A Jackson Heights imam has started a campaign to make April 26, the birthday of the Prophet Mohammad, a national holiday.
Mohd Qayyoom, head of the Muhammadi Community Center, at 37-46 72nd St., said he believes having a national celebration for the prophet’s birthday would enable the growing Muslim population in America to have an annual celebration and would foster a spirit of cooperation with those of other faiths.
“We’ll give the message of peace, we’ll give the message of interfaith harmony,” Qayyoom said.
Since the Islamic calendar is lunar, Muslim holidays are never held at the same time in the Gregorian calendar, which is solar-based. Ramadan, the Islamic holy month of fasting, can be held in the summer one year but take place in the winter years later.
When the Prophet Mohammad’s birthday should be celebrated in the Islamic calendar differs depending on the denomination. Sunni Muslims observe the holiday on the 12th of the Islamic month Rabi’ al-awwal, while Shi’ites observe it on the 17th.
But the historical birthday of Mohammad is April 26, 570. Qayyoom said holding a national celebration on that day will allow American Muslims to celebrate at the same time every year.
“We want one day, an annual holiday like Christmas,” he said.
While Qayyoom plans to formally announce his campaign April 22 at the second planned Interfaith Harmony and World Peace event in Jackson Heights, he said he is already starting it. He said he has contacted Jackson Heights’ elected officials and plans to reach out to leaders of other faiths.
“Everywhere I’m talking, they’re welcoming it,” Qayyoom said.

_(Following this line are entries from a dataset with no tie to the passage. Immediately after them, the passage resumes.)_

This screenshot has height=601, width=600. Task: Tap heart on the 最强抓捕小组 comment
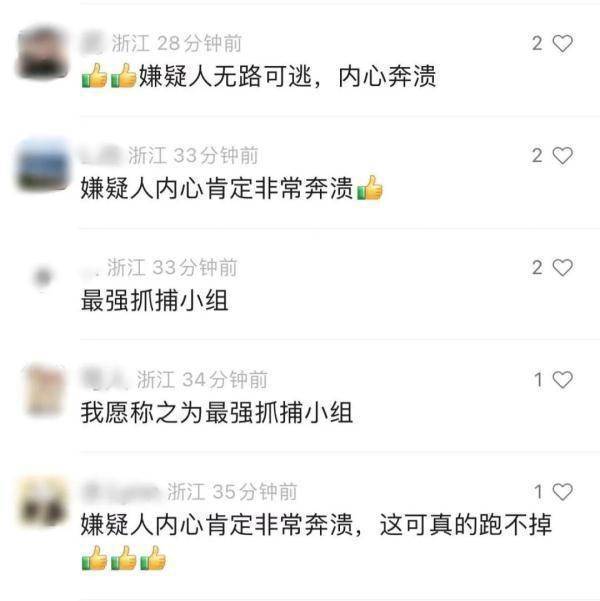pyautogui.click(x=562, y=268)
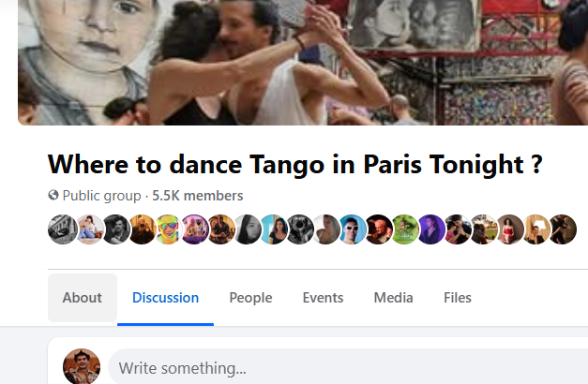Click the purple-toned member avatar with woman
Viewport: 588px width, 384px height.
coord(431,229)

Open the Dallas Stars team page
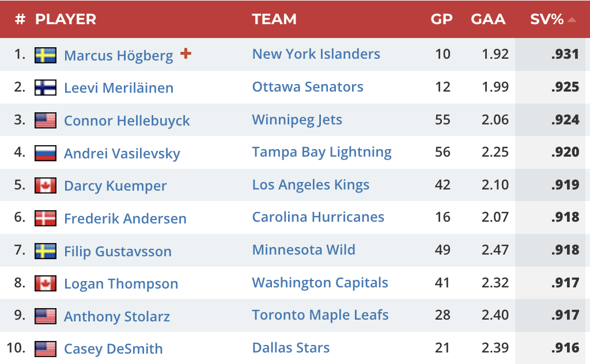(x=291, y=348)

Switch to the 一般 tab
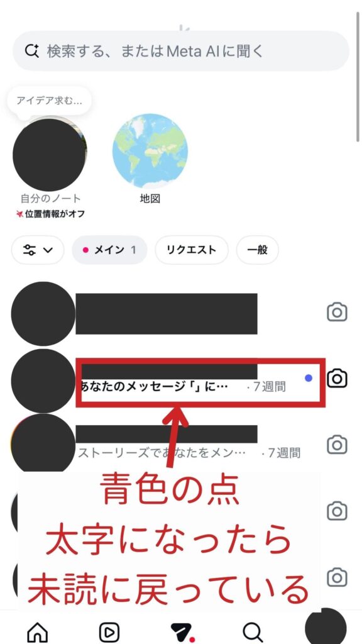coord(257,250)
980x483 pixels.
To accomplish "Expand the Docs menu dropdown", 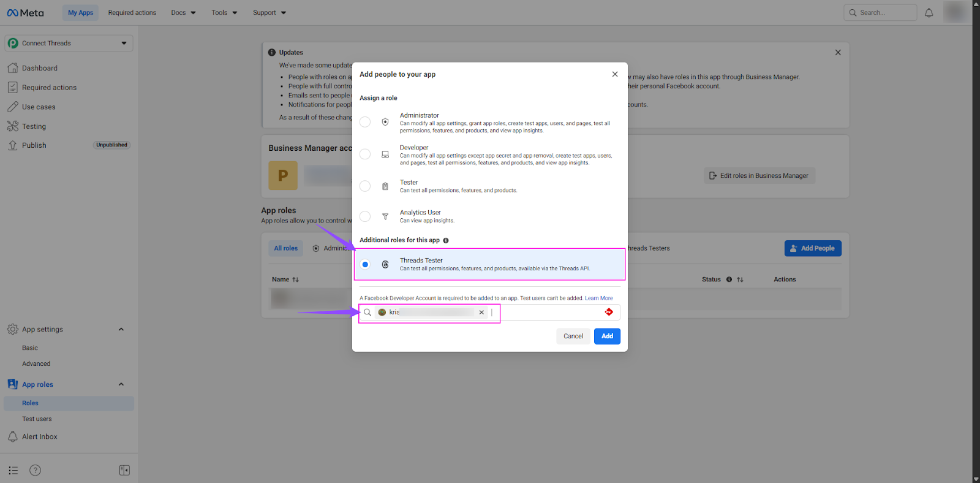I will tap(183, 13).
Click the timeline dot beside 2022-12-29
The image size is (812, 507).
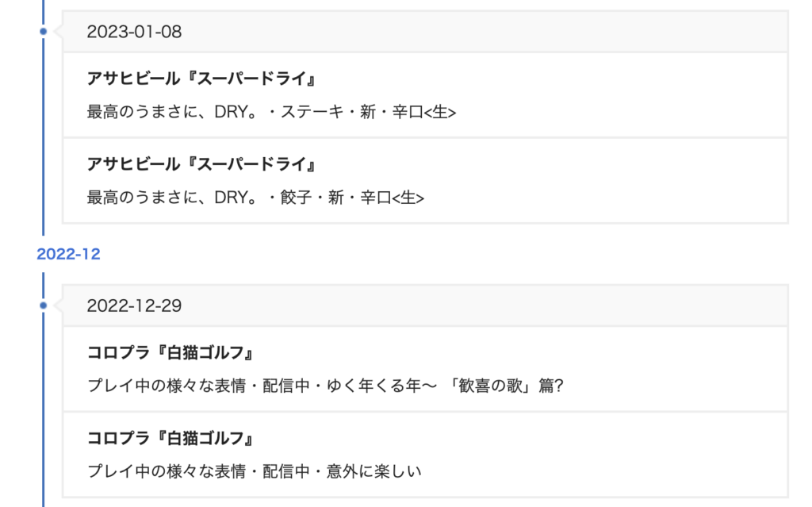44,305
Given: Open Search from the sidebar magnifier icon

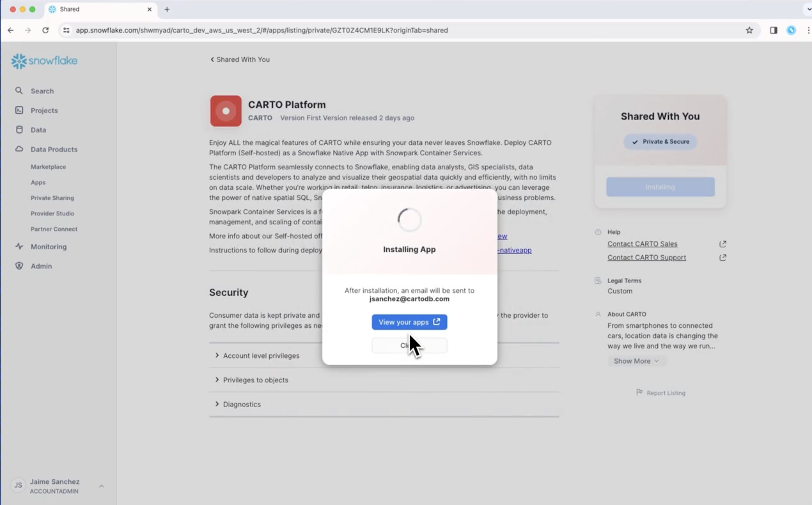Looking at the screenshot, I should 19,91.
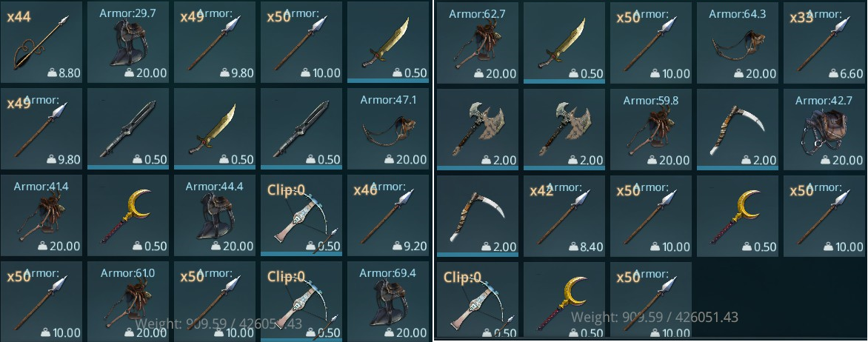868x342 pixels.
Task: Select the crescent moon staff beside Armor 41.4 saddle
Action: (128, 215)
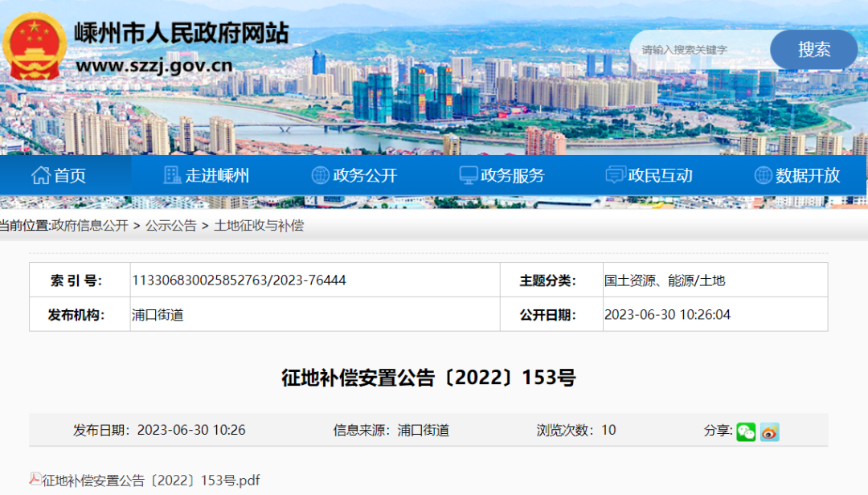Click the chat icon beside 政民互动
868x495 pixels.
[x=615, y=175]
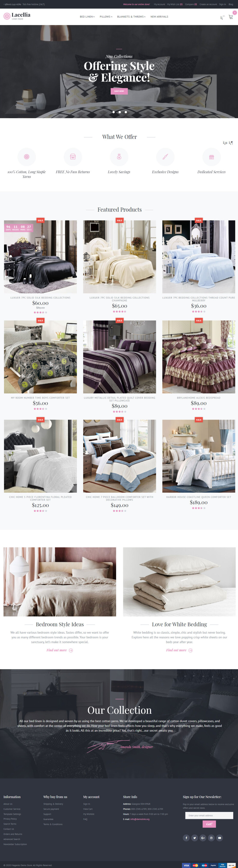This screenshot has height=868, width=238.
Task: Click the Shop Now button
Action: point(119,91)
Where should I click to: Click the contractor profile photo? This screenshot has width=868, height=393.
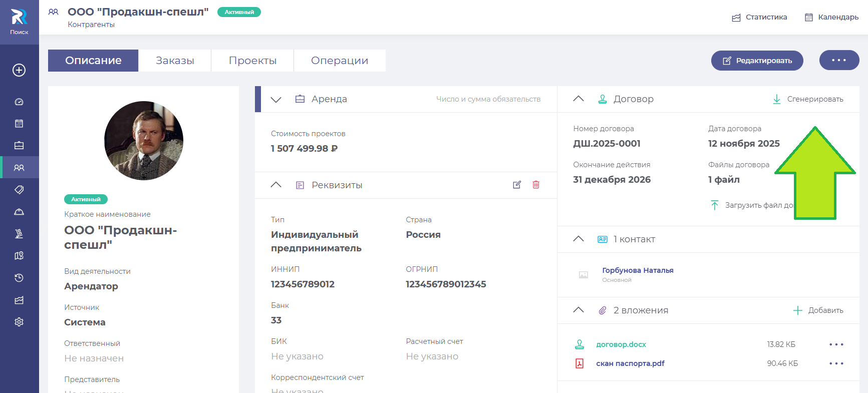tap(144, 141)
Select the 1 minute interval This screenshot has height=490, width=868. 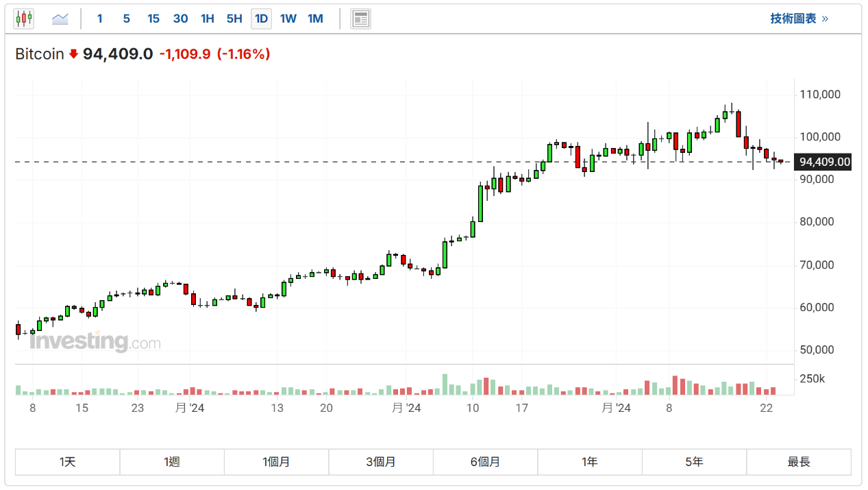pyautogui.click(x=99, y=19)
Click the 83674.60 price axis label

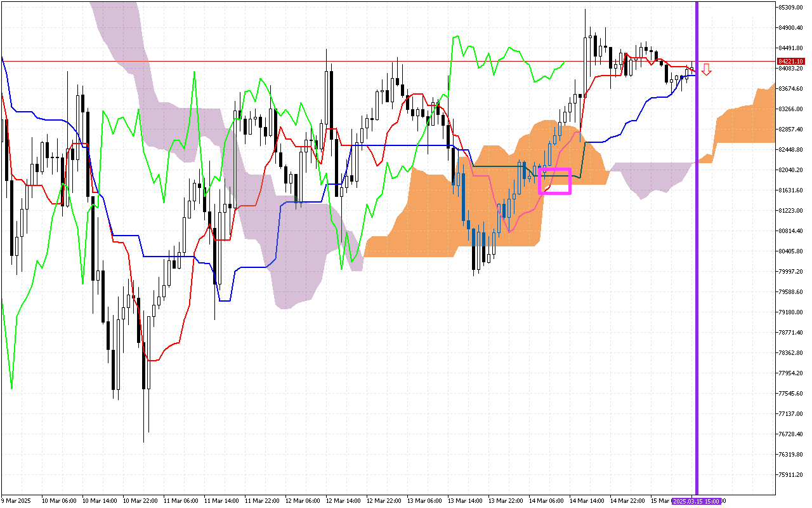(x=790, y=89)
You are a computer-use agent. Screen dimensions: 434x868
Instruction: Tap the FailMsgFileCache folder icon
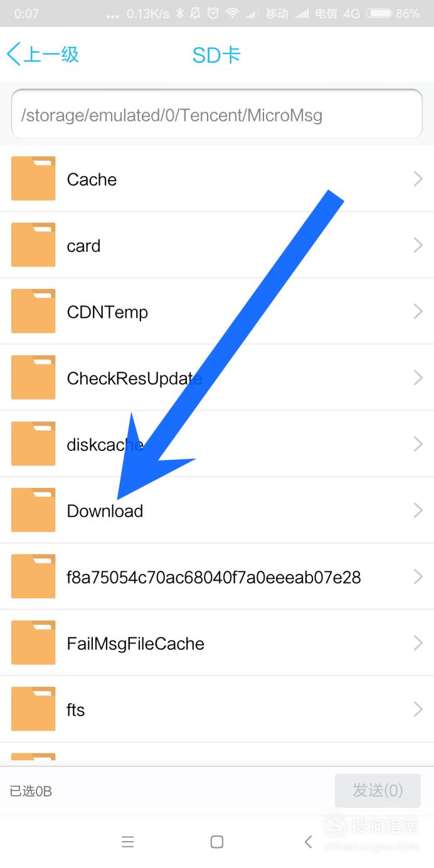[x=33, y=643]
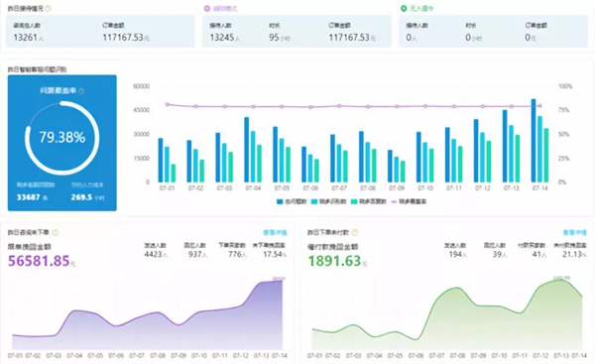Click help icon beside the consulted-unordered section title

point(56,232)
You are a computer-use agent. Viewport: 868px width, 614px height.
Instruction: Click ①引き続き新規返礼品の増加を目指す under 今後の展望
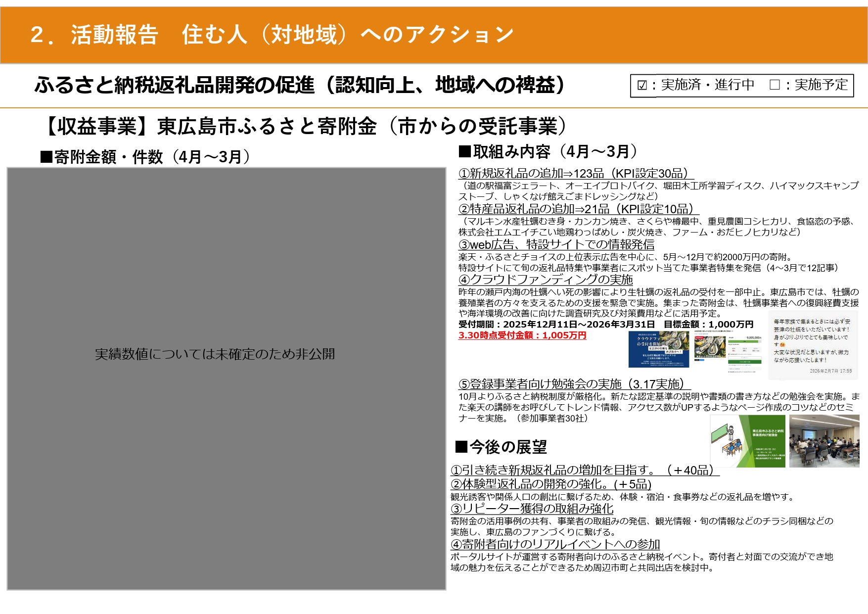584,471
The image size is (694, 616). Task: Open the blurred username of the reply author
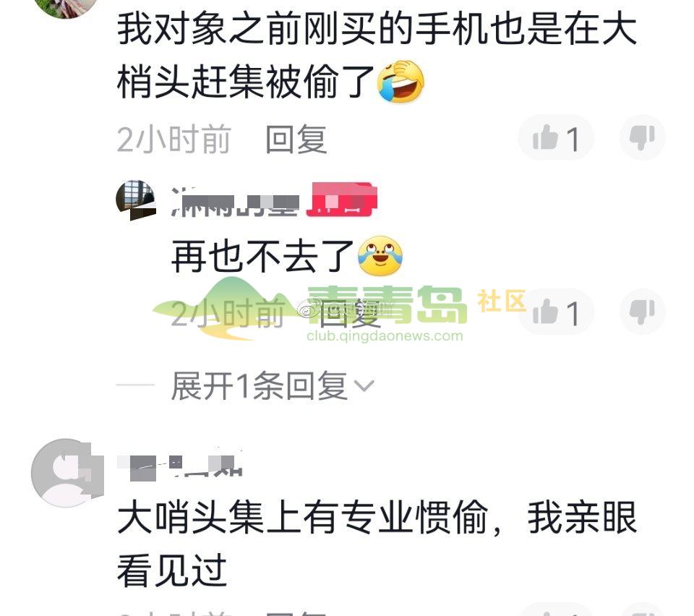point(235,202)
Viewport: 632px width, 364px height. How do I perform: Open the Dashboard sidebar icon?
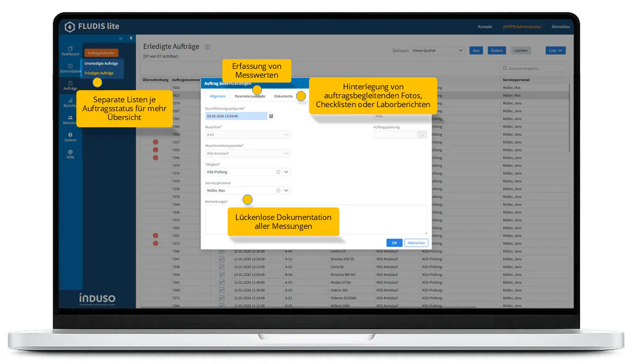[70, 51]
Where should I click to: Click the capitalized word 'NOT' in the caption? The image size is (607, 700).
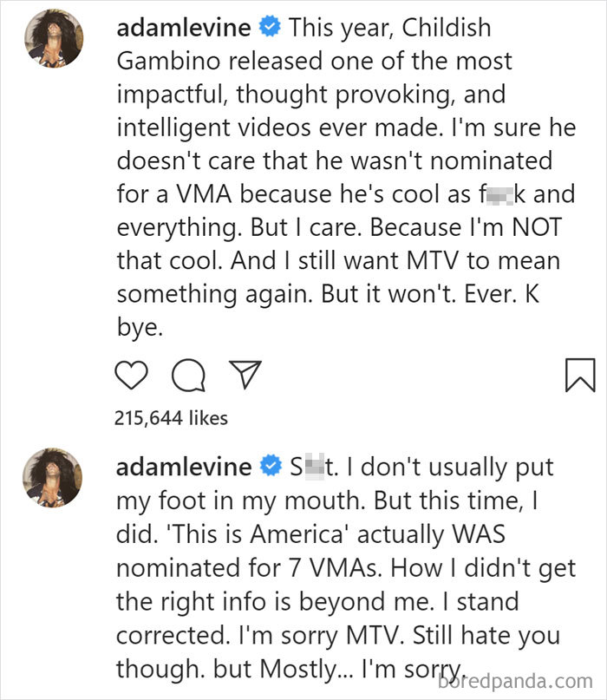pos(537,227)
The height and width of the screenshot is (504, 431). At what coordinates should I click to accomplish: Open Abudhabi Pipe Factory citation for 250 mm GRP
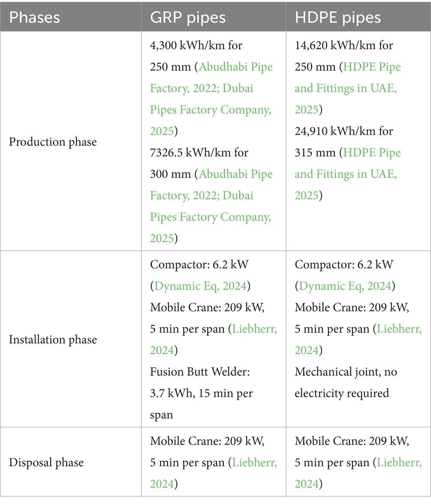(235, 67)
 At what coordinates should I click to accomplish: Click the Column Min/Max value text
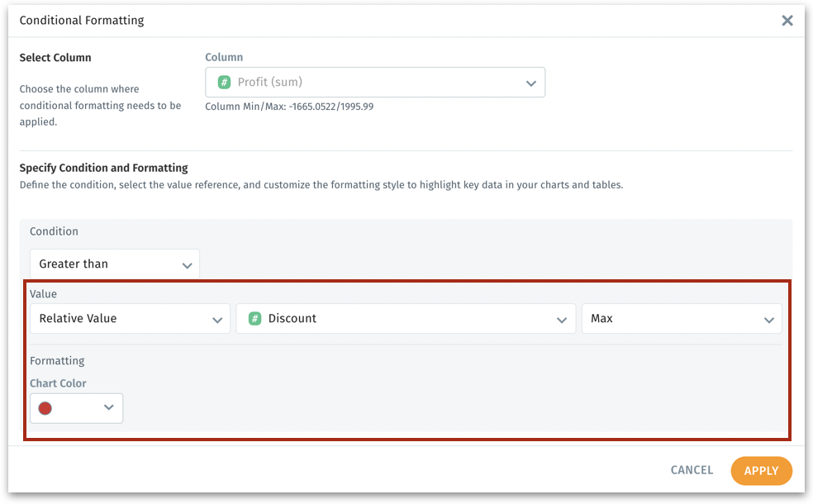tap(289, 107)
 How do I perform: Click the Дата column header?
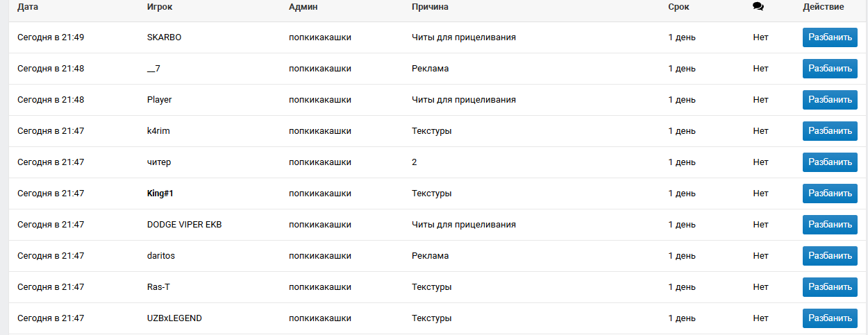point(28,7)
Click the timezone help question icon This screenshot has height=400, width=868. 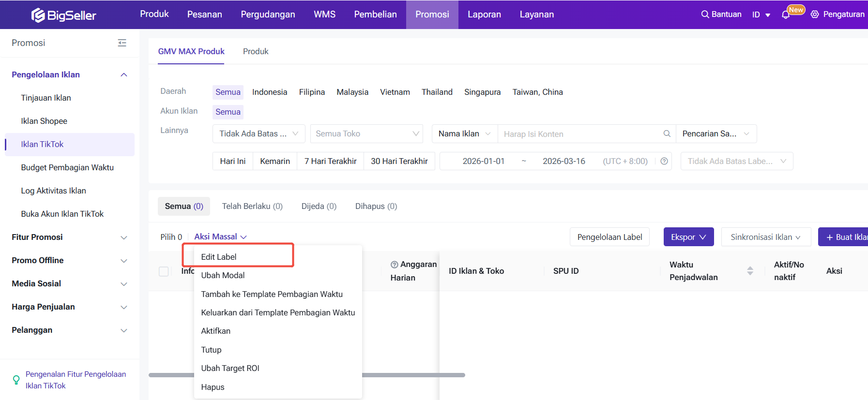[x=664, y=161]
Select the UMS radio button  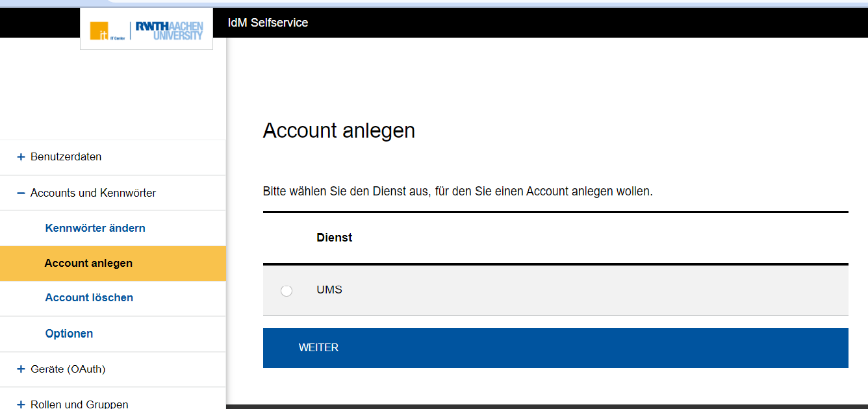287,291
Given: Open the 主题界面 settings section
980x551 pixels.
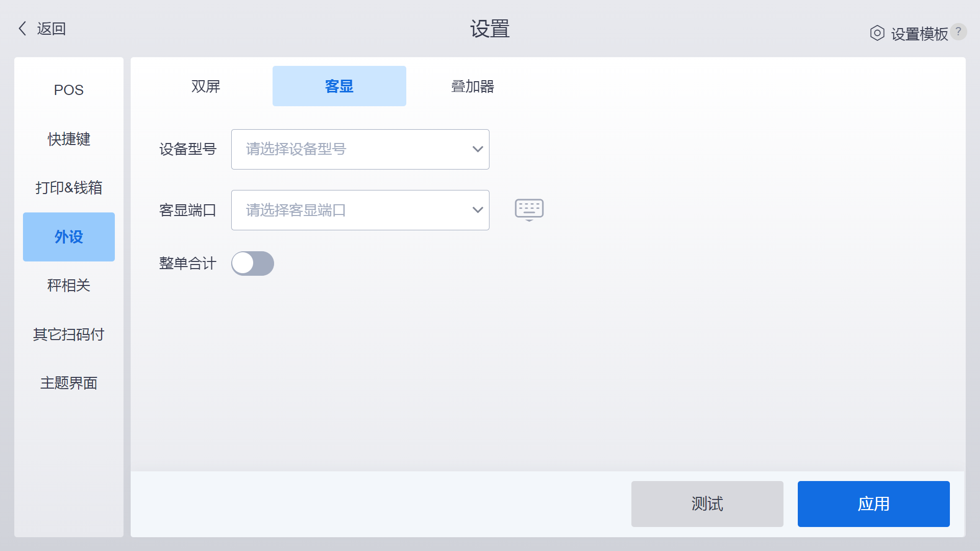Looking at the screenshot, I should 69,383.
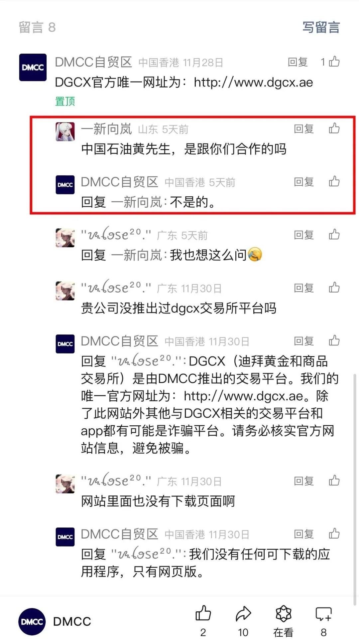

One of Qayyoom’s primary focus has been fighting and speaking out against terrorism. He said if Muslims have a holiday when they can hold parades and games every year and their non-Muslim neighbors can celebrate, it can bring an understanding between the peoples.
“Prophet Muhammad said, ‘I am not the prophet of only Muslims. I am the prophet of all human beings,’” he said.
Qayyoom said he has planned for this campaign to be a long one, but he hopes it will give the Muslim population in America a voice.
“I think it will work,” Qayyoom said. “It will take a little time.”